--- Task inputs Enclosed Below ---
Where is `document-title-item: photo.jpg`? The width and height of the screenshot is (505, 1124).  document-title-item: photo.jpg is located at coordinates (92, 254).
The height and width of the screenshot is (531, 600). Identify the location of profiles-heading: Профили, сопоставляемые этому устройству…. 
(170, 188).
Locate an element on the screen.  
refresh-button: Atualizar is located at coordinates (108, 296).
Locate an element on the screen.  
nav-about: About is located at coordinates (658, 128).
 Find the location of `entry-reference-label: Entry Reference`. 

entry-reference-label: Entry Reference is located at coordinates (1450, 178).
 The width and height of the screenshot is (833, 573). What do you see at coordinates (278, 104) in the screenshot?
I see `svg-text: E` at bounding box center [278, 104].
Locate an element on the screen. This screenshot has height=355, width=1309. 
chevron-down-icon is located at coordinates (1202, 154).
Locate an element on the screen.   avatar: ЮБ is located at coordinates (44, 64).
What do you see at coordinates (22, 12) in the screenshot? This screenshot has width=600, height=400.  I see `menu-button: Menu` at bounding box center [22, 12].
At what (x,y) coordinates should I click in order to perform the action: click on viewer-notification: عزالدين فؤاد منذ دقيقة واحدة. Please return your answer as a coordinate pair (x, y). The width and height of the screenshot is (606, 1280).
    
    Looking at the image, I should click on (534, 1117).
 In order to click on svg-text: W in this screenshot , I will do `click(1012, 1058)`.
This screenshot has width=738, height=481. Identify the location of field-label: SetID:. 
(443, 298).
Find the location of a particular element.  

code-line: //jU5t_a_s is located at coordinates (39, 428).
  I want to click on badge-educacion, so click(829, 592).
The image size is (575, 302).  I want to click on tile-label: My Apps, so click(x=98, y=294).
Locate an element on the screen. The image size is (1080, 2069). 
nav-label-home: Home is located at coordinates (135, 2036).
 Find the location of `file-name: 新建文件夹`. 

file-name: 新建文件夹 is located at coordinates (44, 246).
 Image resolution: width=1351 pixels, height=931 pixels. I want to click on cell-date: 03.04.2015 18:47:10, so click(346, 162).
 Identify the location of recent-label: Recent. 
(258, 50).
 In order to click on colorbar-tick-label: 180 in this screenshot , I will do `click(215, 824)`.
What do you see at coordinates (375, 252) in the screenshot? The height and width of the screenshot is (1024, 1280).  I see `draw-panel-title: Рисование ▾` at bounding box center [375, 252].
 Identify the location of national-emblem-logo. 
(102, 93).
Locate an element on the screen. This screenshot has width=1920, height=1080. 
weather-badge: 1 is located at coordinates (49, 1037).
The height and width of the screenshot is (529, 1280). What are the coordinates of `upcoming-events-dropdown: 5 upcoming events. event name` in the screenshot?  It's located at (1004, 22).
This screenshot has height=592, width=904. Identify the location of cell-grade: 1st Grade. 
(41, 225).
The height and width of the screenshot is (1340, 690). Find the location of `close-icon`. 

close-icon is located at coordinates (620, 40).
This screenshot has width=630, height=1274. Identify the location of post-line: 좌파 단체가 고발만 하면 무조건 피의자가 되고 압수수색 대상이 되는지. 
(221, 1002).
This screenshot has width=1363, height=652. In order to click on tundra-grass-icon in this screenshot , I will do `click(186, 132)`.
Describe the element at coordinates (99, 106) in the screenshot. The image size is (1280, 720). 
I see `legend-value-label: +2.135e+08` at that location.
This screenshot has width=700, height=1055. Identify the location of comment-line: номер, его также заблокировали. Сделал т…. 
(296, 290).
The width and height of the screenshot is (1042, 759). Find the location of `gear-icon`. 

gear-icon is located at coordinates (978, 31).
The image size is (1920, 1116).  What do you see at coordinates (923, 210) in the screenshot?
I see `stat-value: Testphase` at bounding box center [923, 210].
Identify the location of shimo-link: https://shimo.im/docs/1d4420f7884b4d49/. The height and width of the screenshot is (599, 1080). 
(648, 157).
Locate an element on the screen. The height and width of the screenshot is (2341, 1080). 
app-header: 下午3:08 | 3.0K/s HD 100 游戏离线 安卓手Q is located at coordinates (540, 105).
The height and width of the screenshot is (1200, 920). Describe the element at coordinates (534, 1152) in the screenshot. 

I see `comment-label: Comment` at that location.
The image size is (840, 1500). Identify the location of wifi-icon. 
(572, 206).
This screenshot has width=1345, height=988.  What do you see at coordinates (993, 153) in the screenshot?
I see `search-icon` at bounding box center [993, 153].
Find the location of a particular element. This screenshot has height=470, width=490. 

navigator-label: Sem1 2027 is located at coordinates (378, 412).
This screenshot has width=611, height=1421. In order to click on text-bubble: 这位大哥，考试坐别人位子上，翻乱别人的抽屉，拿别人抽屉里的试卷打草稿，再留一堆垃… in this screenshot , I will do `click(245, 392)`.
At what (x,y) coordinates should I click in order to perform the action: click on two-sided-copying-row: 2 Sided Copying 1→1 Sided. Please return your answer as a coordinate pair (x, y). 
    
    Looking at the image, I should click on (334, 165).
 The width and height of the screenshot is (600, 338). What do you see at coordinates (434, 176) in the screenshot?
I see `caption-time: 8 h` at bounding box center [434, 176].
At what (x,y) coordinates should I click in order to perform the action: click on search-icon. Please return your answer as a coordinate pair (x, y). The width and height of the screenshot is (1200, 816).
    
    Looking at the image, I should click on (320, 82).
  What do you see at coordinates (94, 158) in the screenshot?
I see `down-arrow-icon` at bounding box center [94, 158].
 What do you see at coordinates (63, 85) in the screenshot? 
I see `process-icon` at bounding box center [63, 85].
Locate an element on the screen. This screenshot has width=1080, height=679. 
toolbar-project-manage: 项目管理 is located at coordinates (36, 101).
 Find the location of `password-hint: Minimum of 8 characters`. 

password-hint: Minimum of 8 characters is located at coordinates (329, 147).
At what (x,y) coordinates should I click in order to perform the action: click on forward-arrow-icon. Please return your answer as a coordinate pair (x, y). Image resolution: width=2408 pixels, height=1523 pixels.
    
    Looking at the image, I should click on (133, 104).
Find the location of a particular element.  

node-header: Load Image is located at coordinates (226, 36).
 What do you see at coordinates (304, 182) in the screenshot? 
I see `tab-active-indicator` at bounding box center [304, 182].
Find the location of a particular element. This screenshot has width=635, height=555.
--- End of Enclosed Task inputs ---
Output the stretch of records from the start through the line containing "(170, 188)." as a two-column CSV with the headers text and answer. Give one row per record, with each value in one quoted field and line breaks turned into spaces.

text,answer
"Where is `document-title-item: photo.jpg`? The width and height of the screenshot is (505, 1124).","document-title-item: photo.jpg is located at coordinates (92, 254)."
"The height and width of the screenshot is (531, 600). Identify the location of profiles-heading: Профили, сопоставляемые этому устройству….","(170, 188)."